Modeling seasonal surface runoff and base flow based on the generalized proportionality hypothesis

- Test the generalized proportionality hypothesis at the seasonal scale.
- Develop a seasonal model for surface runoff and base flow.
- Estimate initial wetting, wetting capacity, and initial evaporation.
- Evaluate the roles of rainfall variability, vegetation, soil properties and topography on seasonal runoff.

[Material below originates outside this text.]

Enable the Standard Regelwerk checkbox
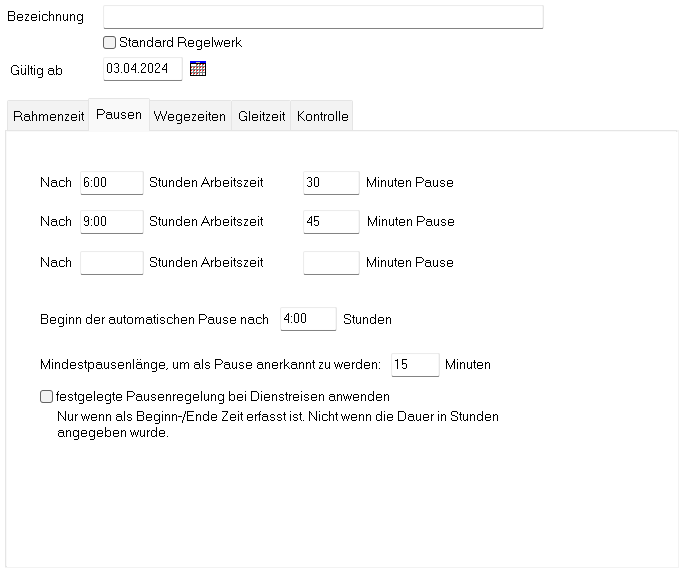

SummaryThe proportionality hypothesis, originating from the curve number method at the event scale, is extended for modeling runoff in the water-limited and energy-limited seasons, respectively. The proposed seasonal runoff model includes three parameters for two separate seasons, which are wetting capacity, initial wetting and initial evaporation. The parameters for 203 watersheds from the United States are estimated, and the empirical relationships between the parameters and watershed properties, which include duration of the season, duration, intensity and frequency of rainfall events, Normalized Difference Vegetation Index (NDVI) and soil saturated hydraulic properties, are obtained for applications in ungauged watersheds. These empirical equations present physical controls on runoff at the seasonal scale besides climate seasonality. The Nash-Sutcliffe Efficiency coefficient of the seasonal runoff simulation for total runoff is higher than 0.5 in 86% (77%) of the study watersheds; while the surface runoff is 38% (46%) and the base flow is 92% (78%) in the energy-limited seasons (water-limited seasons). This paper shows the potential application of the proportionality hypothesis for estimating seasonal runoff, which is valuable for water resources planning and management.